In the opening scene, two naked Louisiana teenagers are graphically murdered. After that horror, the scene shifts to Sister Helen Prejean ( Patricia Racette ) singing the recurring hymn "He Will Gather Us Around" as a bouncy crowd of kids ( members of the Chicago Children's Choir ) clamors on to join in.
This jarring start shows that Dead Man Walking is not going to pull any punches. Not only does the opera bring up divisive opinions on capital punishment, it also taps into human emotional extremes of seeking revenge and pleading for forgiveness.
For its Lyric Opera of Chicago premiere, Dead Man Walking arrives via director Leonard Foglia's well-traveled 2002 production. Foglia's work with the cast is riveting with such searing material, while designers Michael McGarty ( sets ) and Brian Nason ( lighting ) work together well for a very seamless staging.
Racette makes a strong role debut as Sister Helen, a Catholic nun whose autobiographical 1993 memoir details her first experiences as a spiritual advisor to death row inmates in the 1980s. Sister Helen was originally written for mezzo-soprano Susan Graham, who has now expertly moved on to the heartbreaking role of the murderer's mother, Mrs. De Rocher.
So with a soprano like Racette as Sister Helen, the role naturally takes on a brighter aural sheen. It suits the character's initial sunniness, and then deepens as Sister Helen finds strength to try to bring some spiritual redemption to the unrepentant murderer Joseph De Rocher.

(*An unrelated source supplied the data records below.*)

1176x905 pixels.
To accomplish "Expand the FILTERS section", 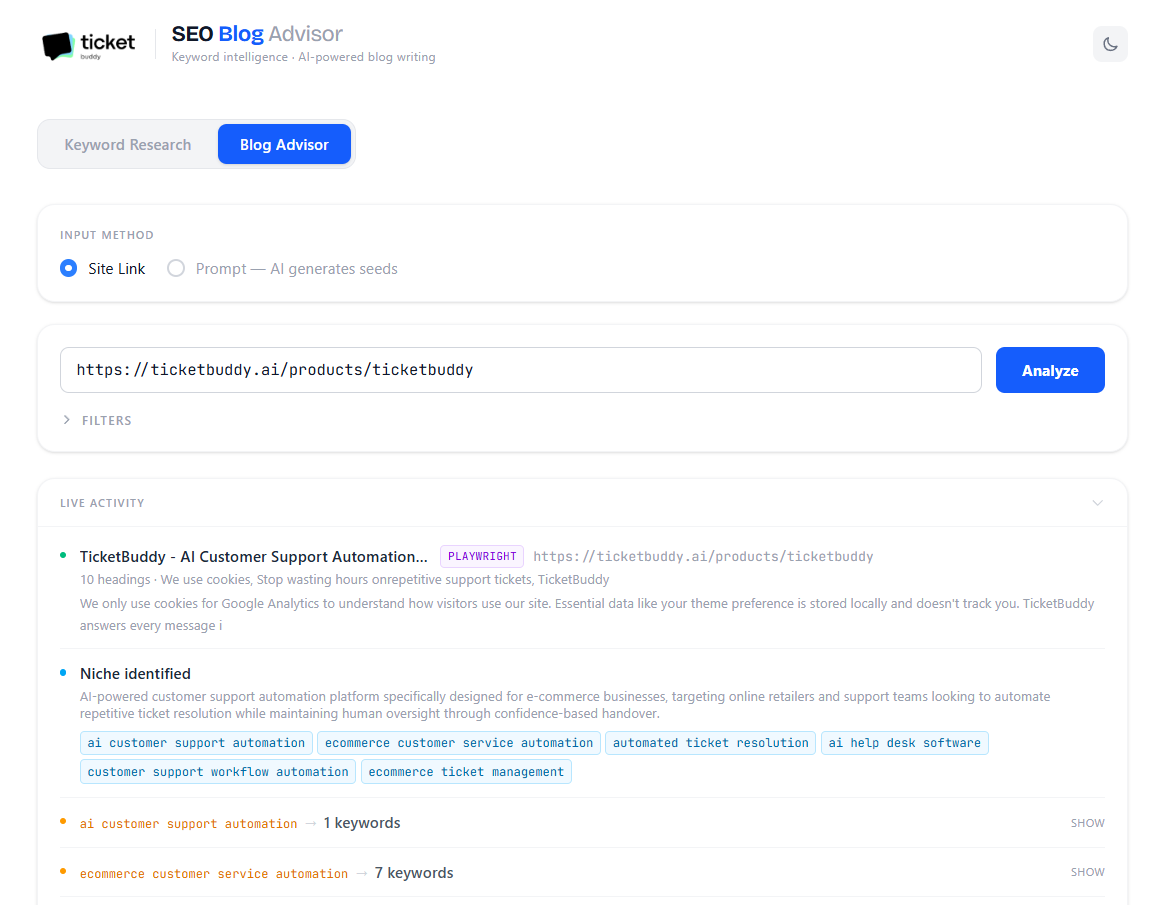I will click(x=96, y=420).
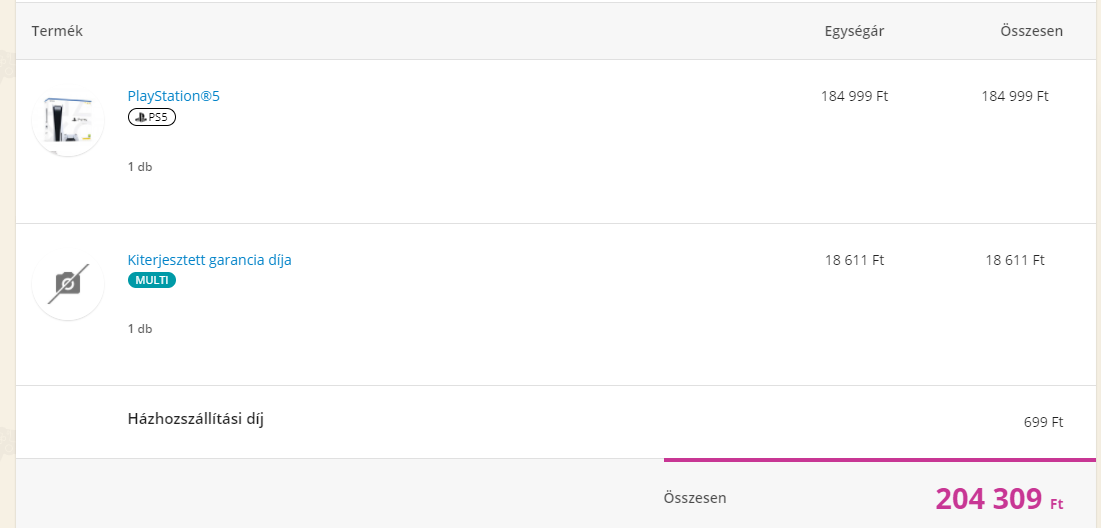Open the Kiterjesztett garancia díja link
Viewport: 1101px width, 528px height.
[x=209, y=260]
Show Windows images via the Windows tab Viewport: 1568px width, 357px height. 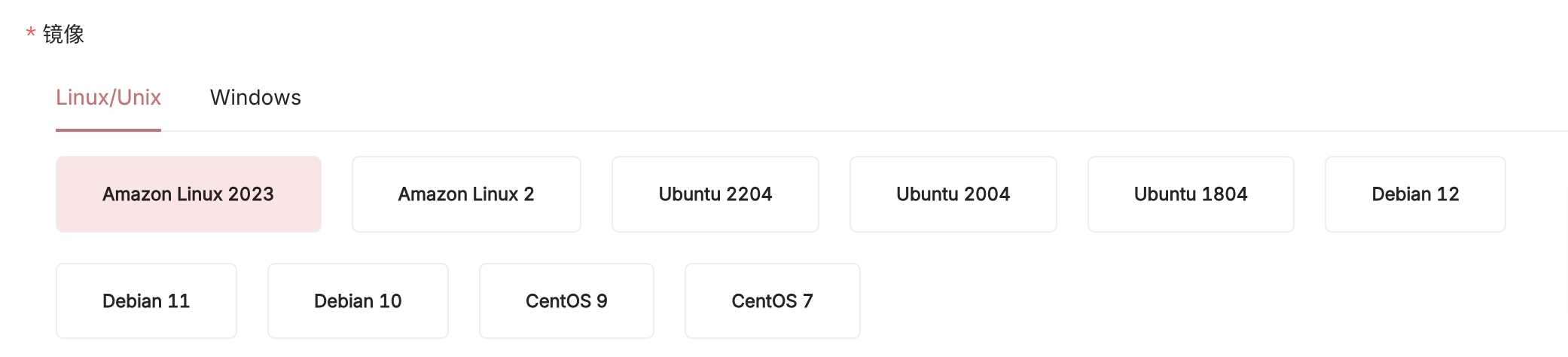click(255, 98)
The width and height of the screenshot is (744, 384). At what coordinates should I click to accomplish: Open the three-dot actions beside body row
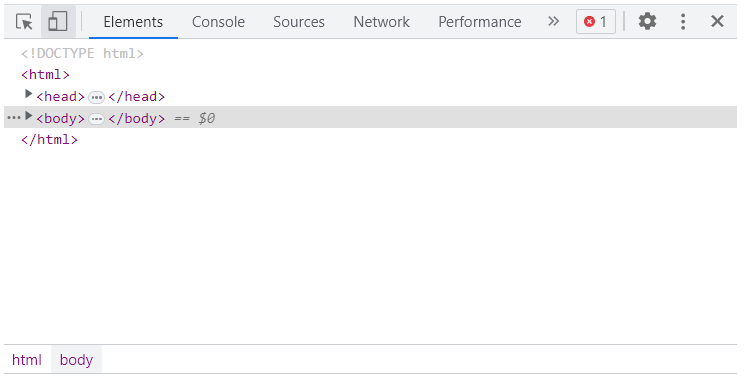14,118

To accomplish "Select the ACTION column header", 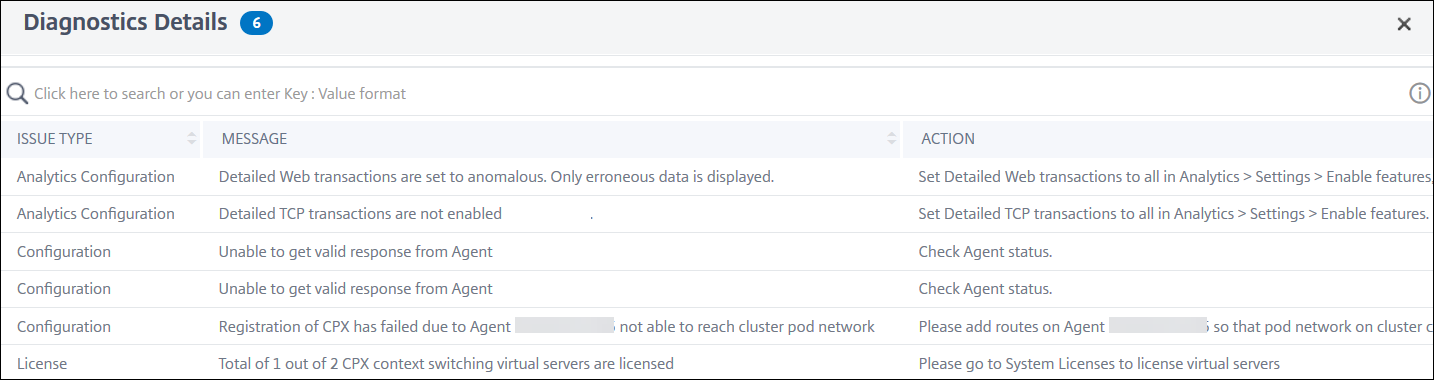I will tap(948, 139).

Bass-baritone Ryan McKinny brings many layers to De Rocher. He's full of menace and defiance from the start, but later starts to crumble when facing his own mortality.
Many of the supporting roles are also strongly cast. Whitney Morrison beautifully inhabits Sister Rose, who wisely questions Sister Helen about her physical and mental health. Gordon Hawkins is gruff and understanding as prison warden George Benton.
Also of note are murdered teens' parents played by Wayne Tigges, Talise Trevigne, Lauren Decker and Allan Glassman. It's easy to understand their outrage at Sister Helen for her advocacy on behalf of the De Rochers.
Conductor Nicole Paiement leads the Lyric Opera Orchestra with plenty of welcome tension. She fleetly balances the score's quieter, reflective moments with the cacophonous climaxes.
Nearly two decades on since its 2000 premiere, Dead Man Walking looks like a strong contender to enter the standard operatic repertory. It's unflinching with its life-or-death dramatic stakes, while also being open-hearted enough to earnestly share universal emotional truths.